Fatty acid synthesis was compared with cell-free extracts of epidermis and parenchyma of A. porrum L. leaves. Parenchyma extracts had the major fatty acid synthase (FAS) activity (70-90%) of the whole leaf; palmitic acid was also the major fatty acid synthesized when acetyl-CoA was the primer, but when acetyl-acyl carrier protein (ACP) was employed, C18:0 and C16:0 were synthesized in equal proportion. With the epidermal FAS system when either acetyl-CoA or acetyl-ACP was tested in the presence of labeled malonyl-CoA, palmitic acid was the only product synthesized. Specific activities of the FAS enzyme activities were determined in both tissue extracts. The properties of malonyl-CoA:ACP transacylase were examined from the 2 tissues. The MW estimated by Sephadex G-200 chromatography were 38,000 for the epidermal enzyme and 45,000 for parenchymal enzyme.
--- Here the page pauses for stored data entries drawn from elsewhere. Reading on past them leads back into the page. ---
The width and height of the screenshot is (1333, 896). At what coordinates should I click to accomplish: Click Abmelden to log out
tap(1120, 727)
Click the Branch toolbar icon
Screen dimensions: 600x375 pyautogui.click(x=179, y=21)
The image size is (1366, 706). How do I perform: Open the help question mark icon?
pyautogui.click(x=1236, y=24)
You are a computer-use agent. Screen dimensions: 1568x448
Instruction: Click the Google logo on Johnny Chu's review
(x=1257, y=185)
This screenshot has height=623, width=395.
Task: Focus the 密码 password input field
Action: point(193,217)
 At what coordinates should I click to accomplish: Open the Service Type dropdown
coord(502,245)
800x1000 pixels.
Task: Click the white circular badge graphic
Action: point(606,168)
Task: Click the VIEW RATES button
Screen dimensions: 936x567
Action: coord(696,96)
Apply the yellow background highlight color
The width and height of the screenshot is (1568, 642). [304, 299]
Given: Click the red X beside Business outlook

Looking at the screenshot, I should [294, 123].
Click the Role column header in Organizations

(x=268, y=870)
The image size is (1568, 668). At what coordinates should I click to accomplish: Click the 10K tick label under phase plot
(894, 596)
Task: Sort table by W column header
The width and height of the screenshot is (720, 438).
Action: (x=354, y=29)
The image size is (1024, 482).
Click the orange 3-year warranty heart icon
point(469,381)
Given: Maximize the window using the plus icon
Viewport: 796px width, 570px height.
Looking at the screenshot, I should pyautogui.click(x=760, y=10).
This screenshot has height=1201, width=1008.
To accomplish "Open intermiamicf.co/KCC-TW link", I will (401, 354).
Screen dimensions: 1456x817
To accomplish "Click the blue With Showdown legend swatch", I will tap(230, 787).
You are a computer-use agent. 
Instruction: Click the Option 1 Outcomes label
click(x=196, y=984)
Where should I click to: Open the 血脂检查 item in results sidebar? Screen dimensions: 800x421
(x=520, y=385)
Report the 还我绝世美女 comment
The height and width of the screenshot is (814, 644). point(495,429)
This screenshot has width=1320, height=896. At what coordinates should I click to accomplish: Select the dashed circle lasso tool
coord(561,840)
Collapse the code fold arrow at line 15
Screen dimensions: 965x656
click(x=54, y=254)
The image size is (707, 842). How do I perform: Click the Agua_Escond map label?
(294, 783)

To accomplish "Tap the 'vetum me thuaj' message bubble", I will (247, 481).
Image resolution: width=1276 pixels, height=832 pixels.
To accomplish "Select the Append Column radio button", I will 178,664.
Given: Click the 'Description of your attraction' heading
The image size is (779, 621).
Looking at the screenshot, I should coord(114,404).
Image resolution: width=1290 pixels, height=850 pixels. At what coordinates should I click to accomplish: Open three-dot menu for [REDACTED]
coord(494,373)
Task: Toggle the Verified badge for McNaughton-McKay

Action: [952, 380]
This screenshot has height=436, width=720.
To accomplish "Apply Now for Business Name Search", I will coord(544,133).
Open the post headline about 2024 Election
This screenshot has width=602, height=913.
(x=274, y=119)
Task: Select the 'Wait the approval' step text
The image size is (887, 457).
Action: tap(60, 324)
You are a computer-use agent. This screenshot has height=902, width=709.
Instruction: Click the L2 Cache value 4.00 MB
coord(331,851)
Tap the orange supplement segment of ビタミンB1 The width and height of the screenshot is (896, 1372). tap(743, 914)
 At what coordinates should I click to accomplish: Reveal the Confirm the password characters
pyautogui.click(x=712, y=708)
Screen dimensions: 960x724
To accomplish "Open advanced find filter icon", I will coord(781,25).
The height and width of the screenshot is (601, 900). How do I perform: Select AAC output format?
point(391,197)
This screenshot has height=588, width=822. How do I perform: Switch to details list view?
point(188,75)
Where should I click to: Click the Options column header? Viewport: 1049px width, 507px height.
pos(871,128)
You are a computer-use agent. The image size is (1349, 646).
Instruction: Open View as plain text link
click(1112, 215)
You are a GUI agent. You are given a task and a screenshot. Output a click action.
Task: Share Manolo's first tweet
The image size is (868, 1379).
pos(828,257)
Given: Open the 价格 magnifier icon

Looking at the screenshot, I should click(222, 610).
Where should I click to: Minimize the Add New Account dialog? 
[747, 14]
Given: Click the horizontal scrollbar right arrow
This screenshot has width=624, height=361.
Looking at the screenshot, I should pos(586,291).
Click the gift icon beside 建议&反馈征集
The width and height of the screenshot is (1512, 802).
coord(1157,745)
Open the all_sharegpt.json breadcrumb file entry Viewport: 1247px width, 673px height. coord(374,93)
The optimal pH was for both enzymes 7.8-8.0 and the maximal velocity 0.4-0.5 .mu.mol/mg protein per min. These enzymes had different affinities for malonyl-CoA and ACP. For the malonyl-CoA:ACP transacylase of epidermis, the Km values were 5.6 and 13.7 .mu.M for malonyl-CoA and ACP, respectively, and 4.2 and 21.7 .mu.M for the parenchymal enzyme. Apparently the FAS system in both tissues are nonassociated, the malonyl-CoA:ACP transacylases are isoenzymes, and both in epidermis and in parenchyma tissue 2 independent FAS systems occur. Evidence would suggest that .beta.-ketoacyl-ACP synthase II is present in the parenchymal cells but missing in the epidermal cell.